Reading List by Jennie for July Through September, Part 1
Also read and reviewed Daddy Long-Legs
Note: I haven’t reviewed anything in a while, so I did longer-than-average mini-reviews below. Since I didn’t think anyone wanted to read a 4,000 word post, I decided to break this list up into Parts 1 and 2,
Best Day Ever by Kaira Rouda
I got this from NetGalley early and read it in July. I was hooked by my recent fitful interest in psychological thrillers – Gone Girl, The Girl on the Train, Luckiest Girl Alive. The last one doesn’t quite fit the thriller mode, but it has some of the psychological elements and twists of a thriller. Even though Best Day Ever didn’t have the ubiquitous “Girl” in the title, I was willing to give it a chance. It did end being twisty, unfortunately, not just in the plot itself but my reaction to it .
Best Day Ever is narrated by Paul Strom, who is traveling up to his summer house on the lake near Columbus, OH with his wife Mia, determined to make up for their strained marriage with the “best day ever.” At first Paul comes off as a rather irritating narrator; he’s relentlessly, bizarrely jaunty in the face of many annoyances and challenges he encounters, large and small. The pacing of the book struck me as weird, as well; we were already 25% in when I realized that they hadn’t even gotten to the lake yet.

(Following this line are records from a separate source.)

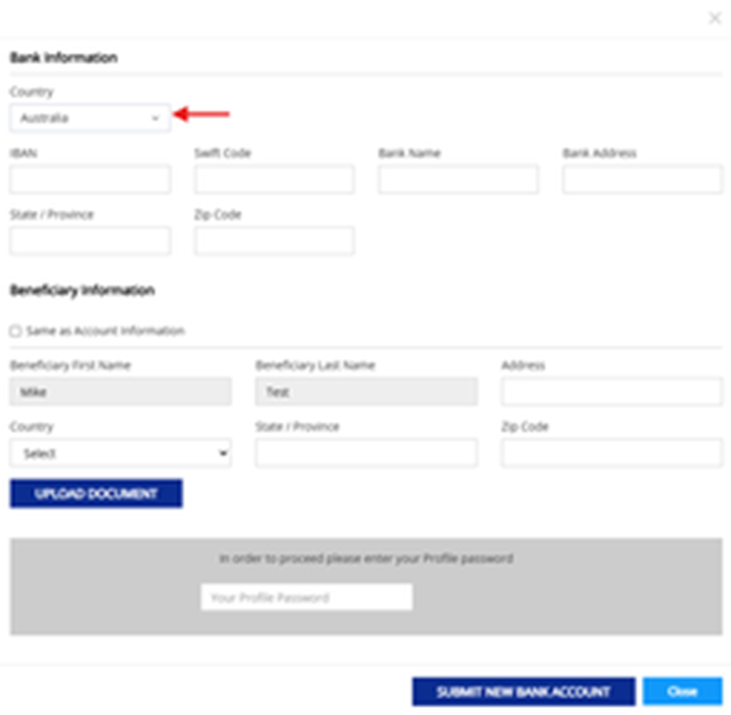
Task: Focus the Swift Code field
Action: pyautogui.click(x=274, y=180)
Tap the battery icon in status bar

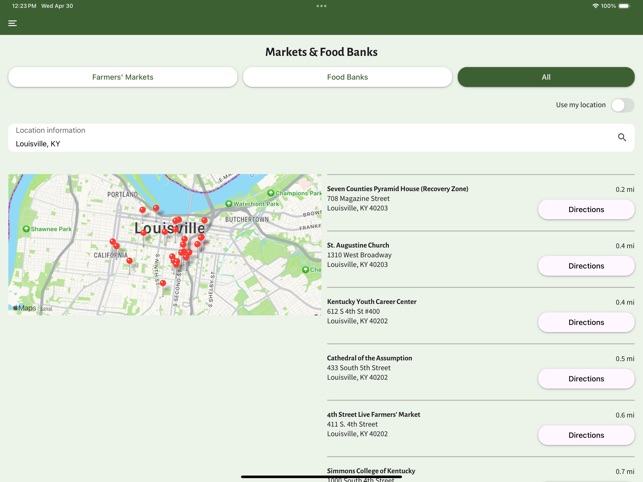coord(625,6)
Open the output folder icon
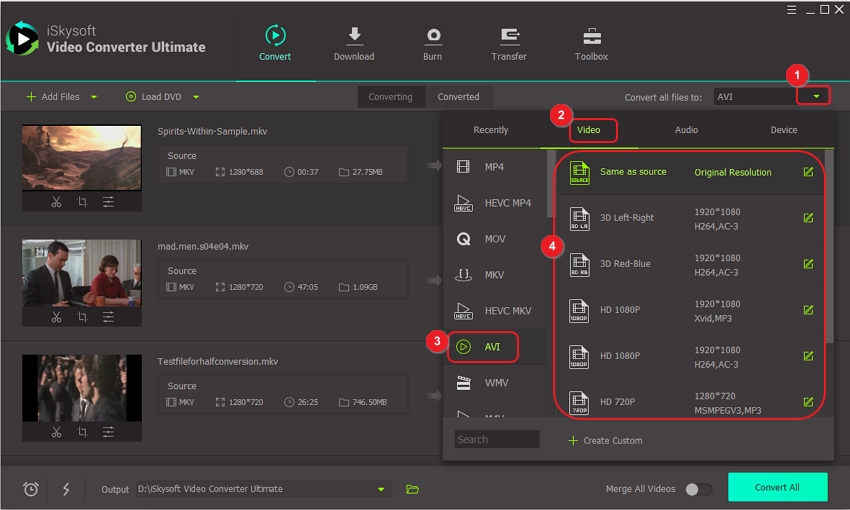The width and height of the screenshot is (850, 510). pos(412,489)

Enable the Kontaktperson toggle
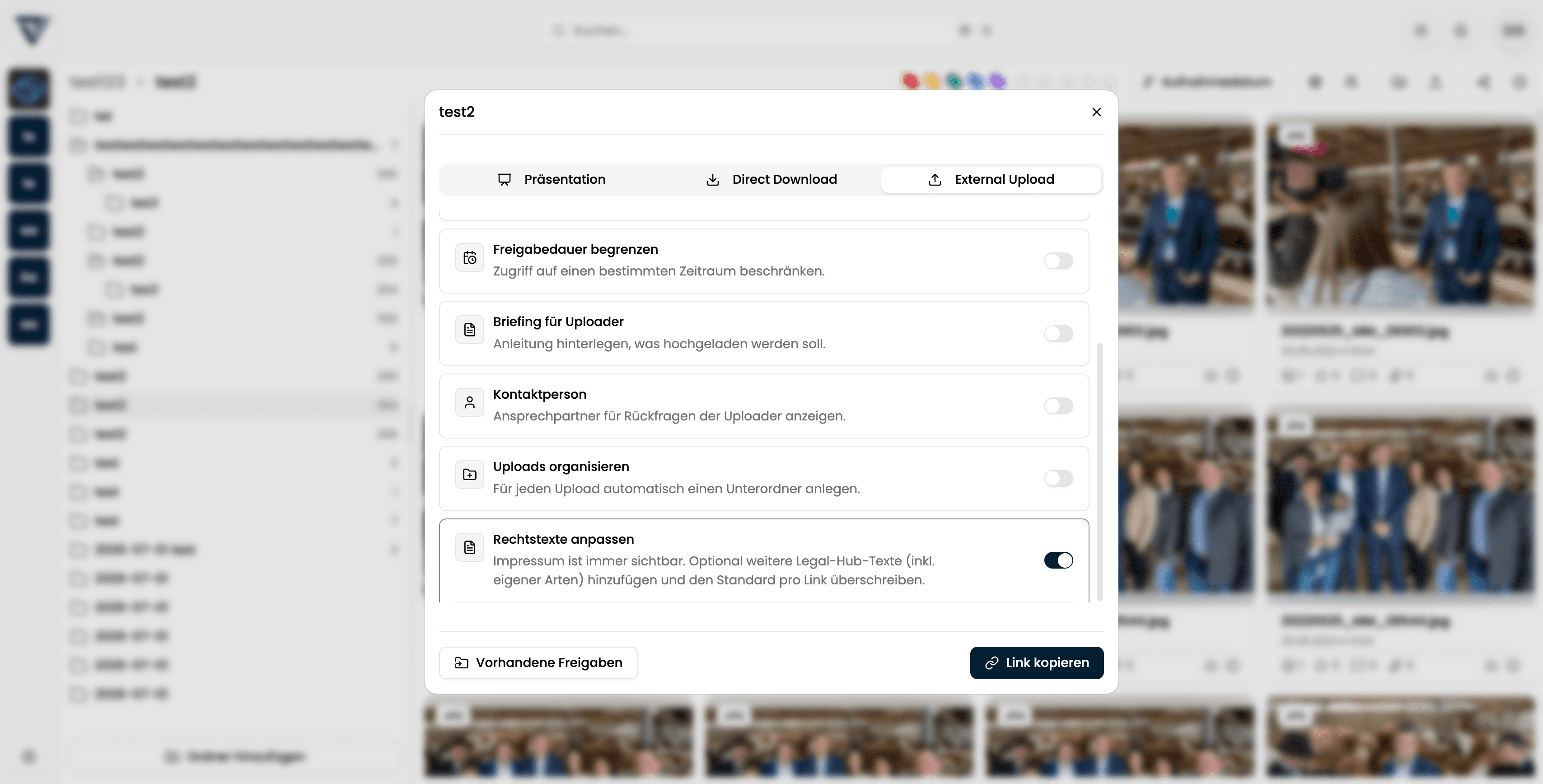(x=1058, y=406)
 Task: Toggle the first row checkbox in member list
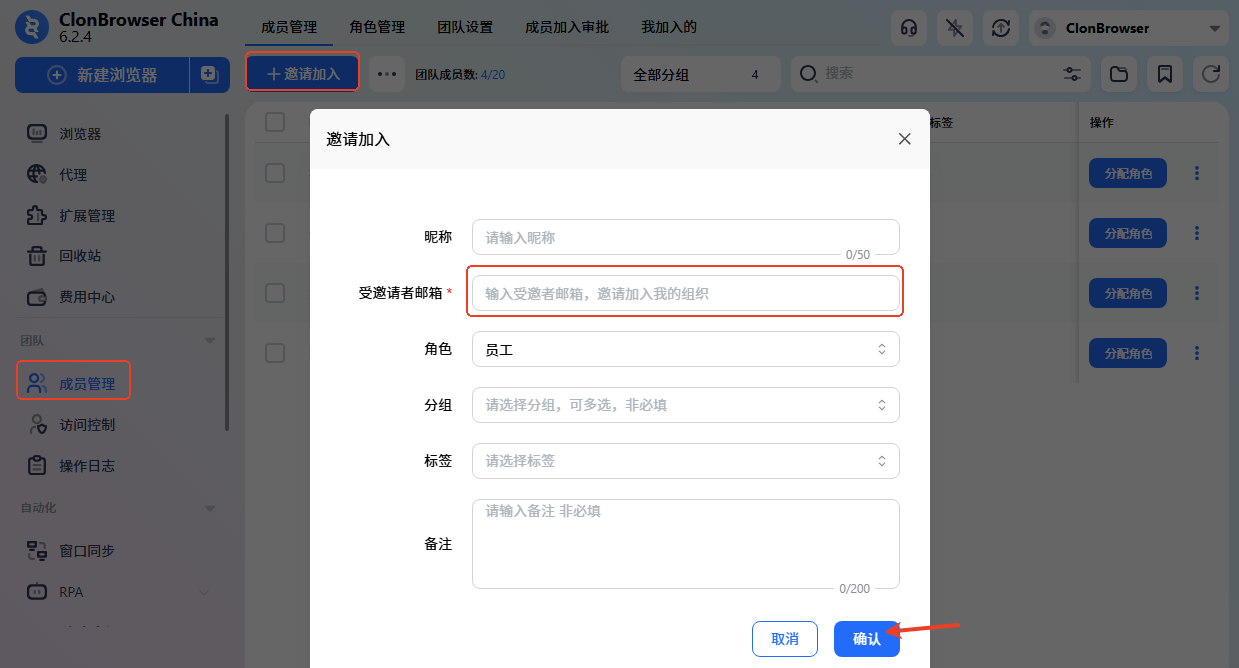pyautogui.click(x=275, y=172)
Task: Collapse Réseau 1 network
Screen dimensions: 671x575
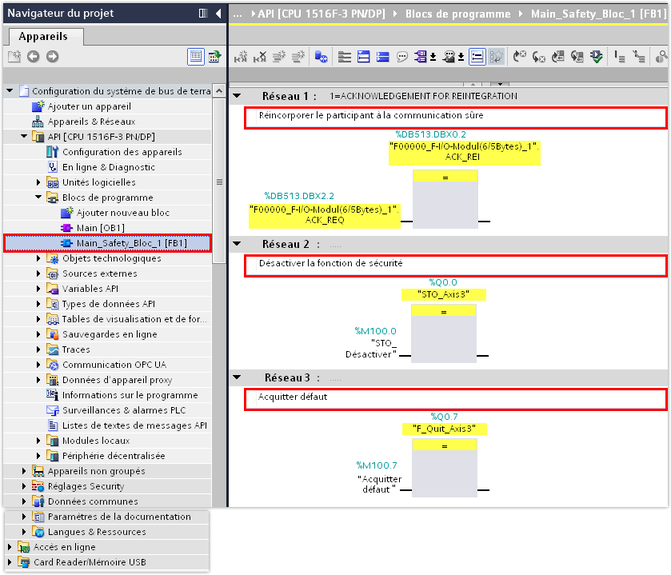Action: (237, 96)
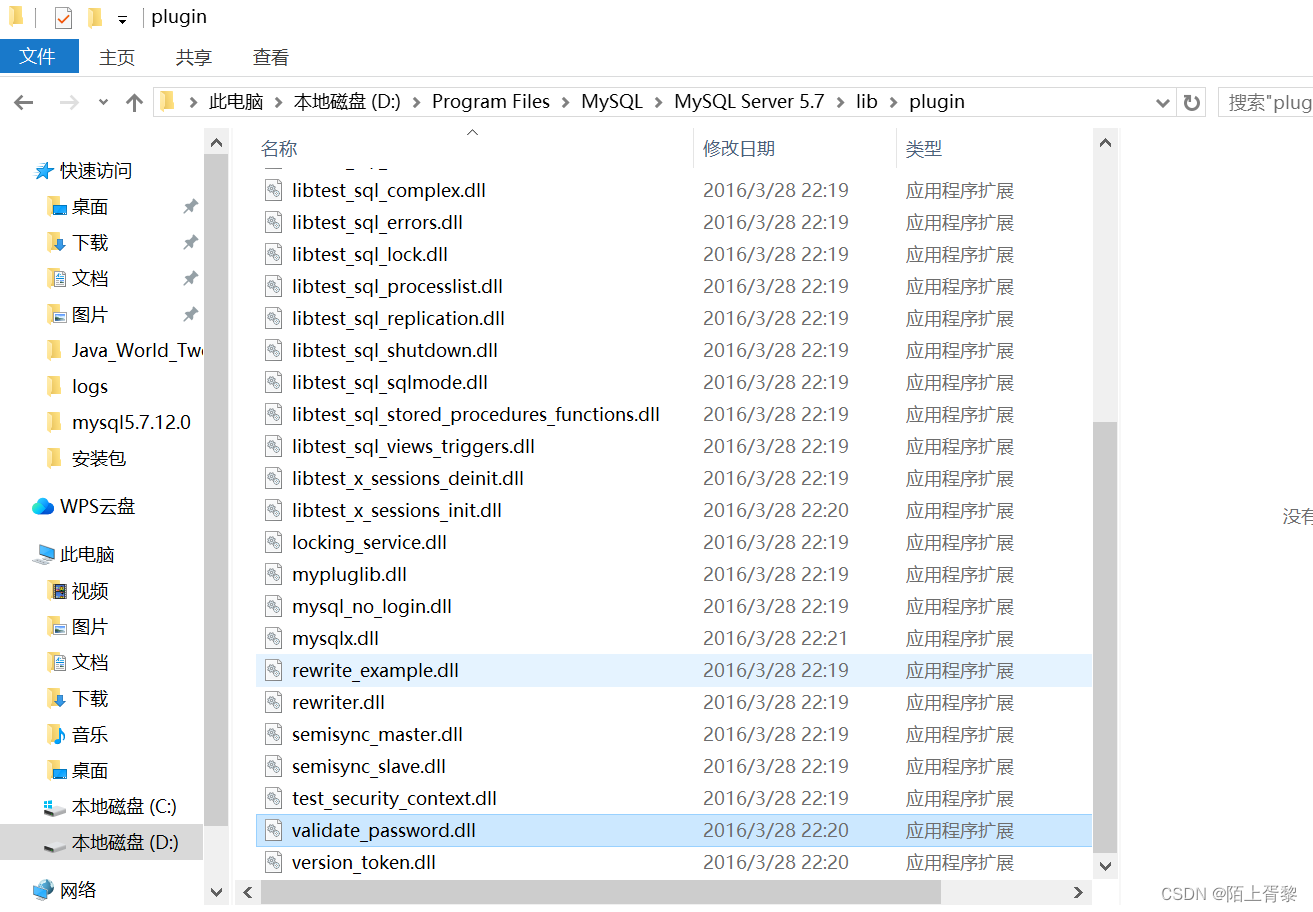1313x912 pixels.
Task: Click the up arrow to parent folder
Action: (x=133, y=101)
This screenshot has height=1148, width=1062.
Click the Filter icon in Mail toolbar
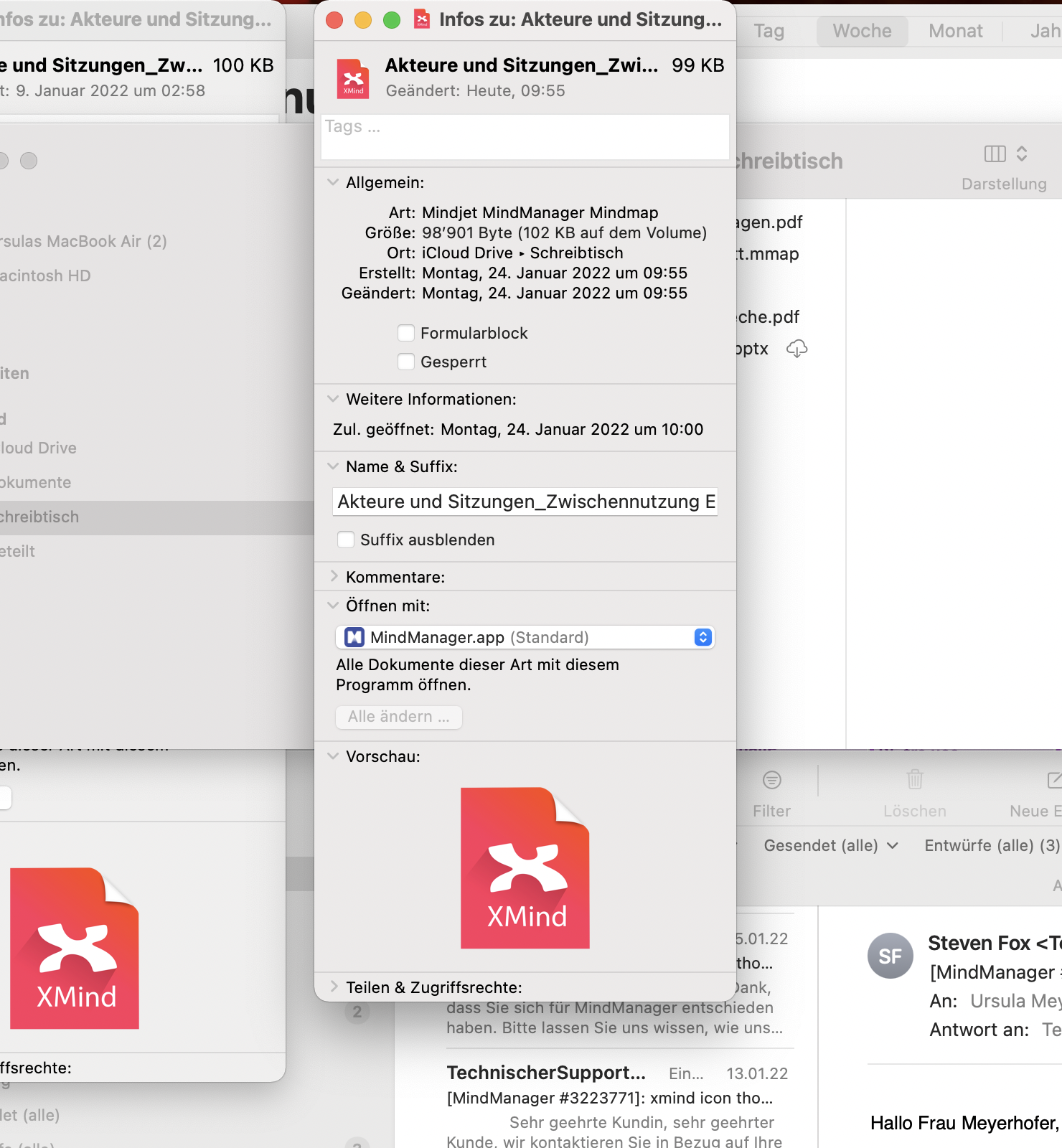[x=771, y=780]
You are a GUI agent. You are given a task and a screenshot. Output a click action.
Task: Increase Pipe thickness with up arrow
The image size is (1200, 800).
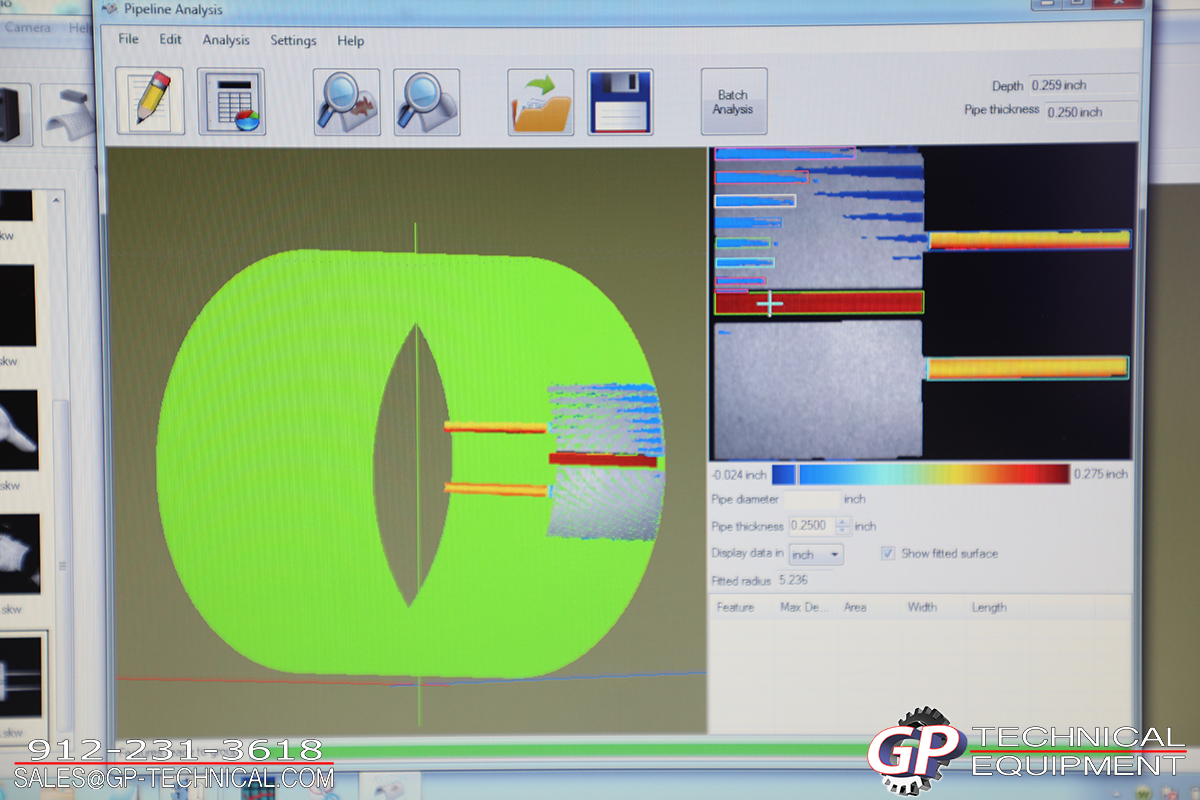(x=843, y=521)
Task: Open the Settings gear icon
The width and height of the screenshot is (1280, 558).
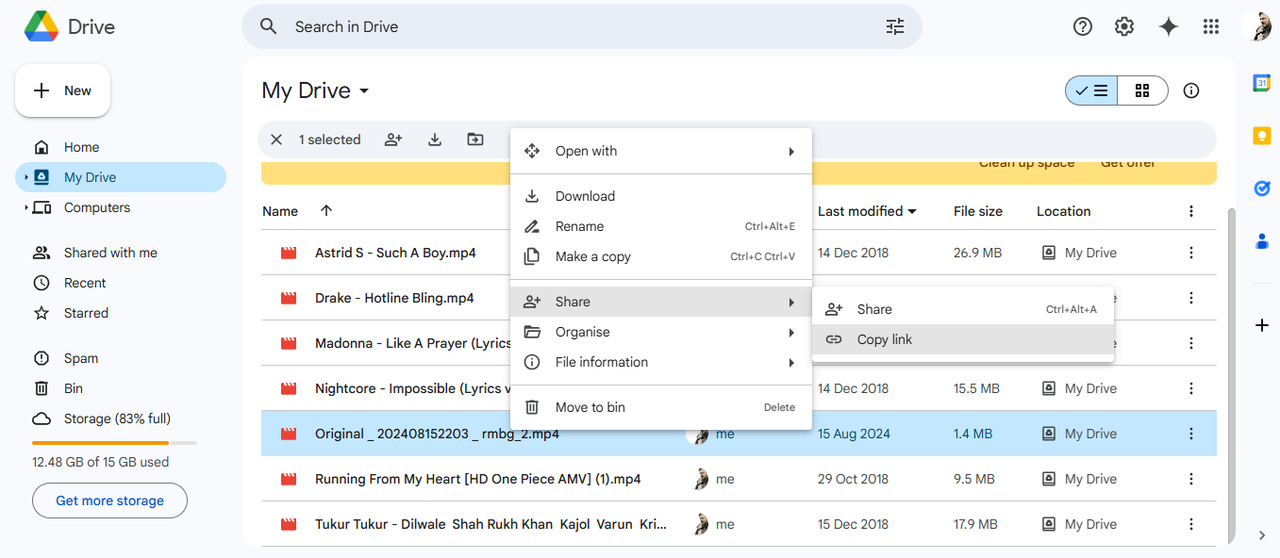Action: [x=1125, y=27]
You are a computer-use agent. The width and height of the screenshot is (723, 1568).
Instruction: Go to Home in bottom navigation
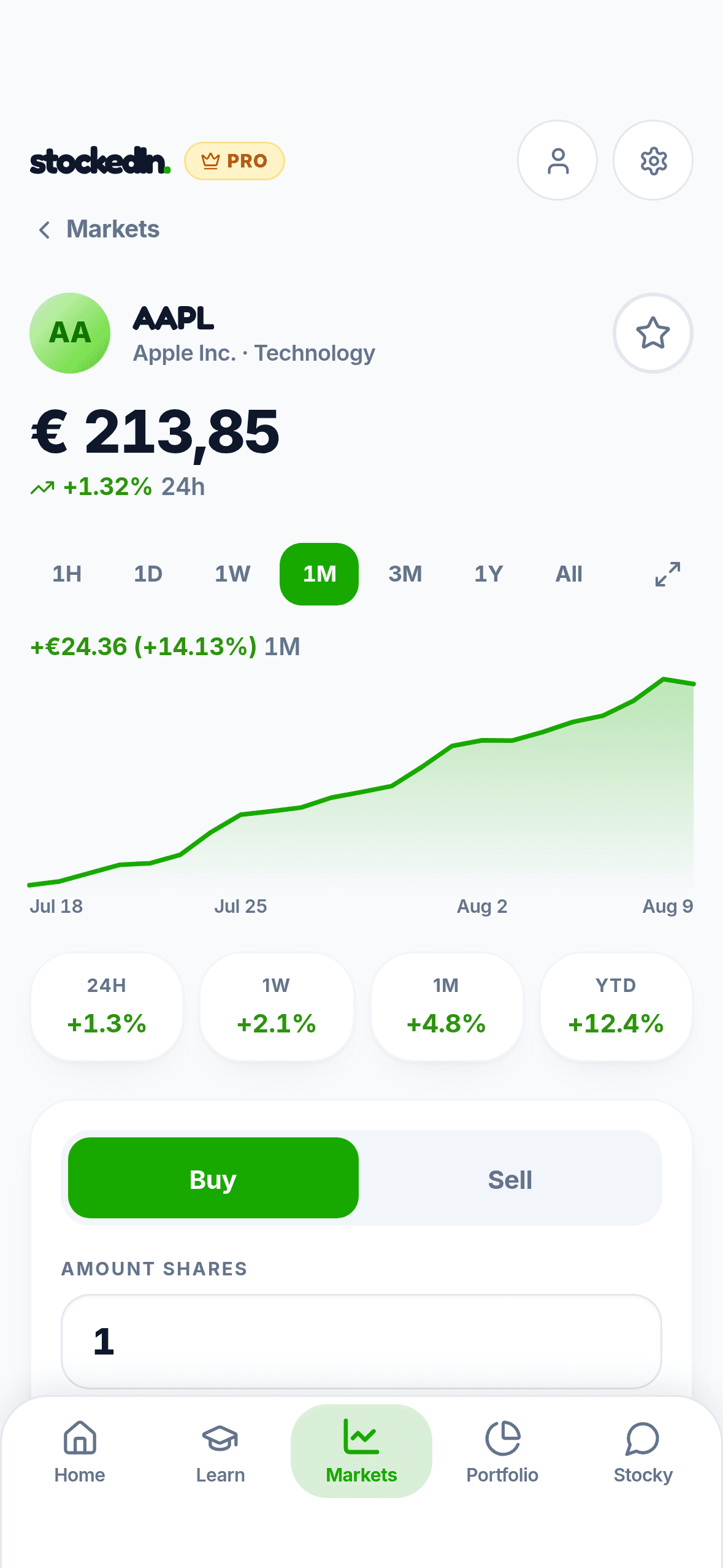click(80, 1451)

Halfway through, though, there were some revelations that explained Paul’s demeanor better and I started to think the book was smarter than I’d previously judged it. Then the last quarter absolutely ruined it for me. I’ll spoiler tag this since I really can’t talk about it without giving the entire plot away.
Spoiler (Spoiler): Show
Grade, due to spoilery stuff and only leavened by the readibility of the story: D.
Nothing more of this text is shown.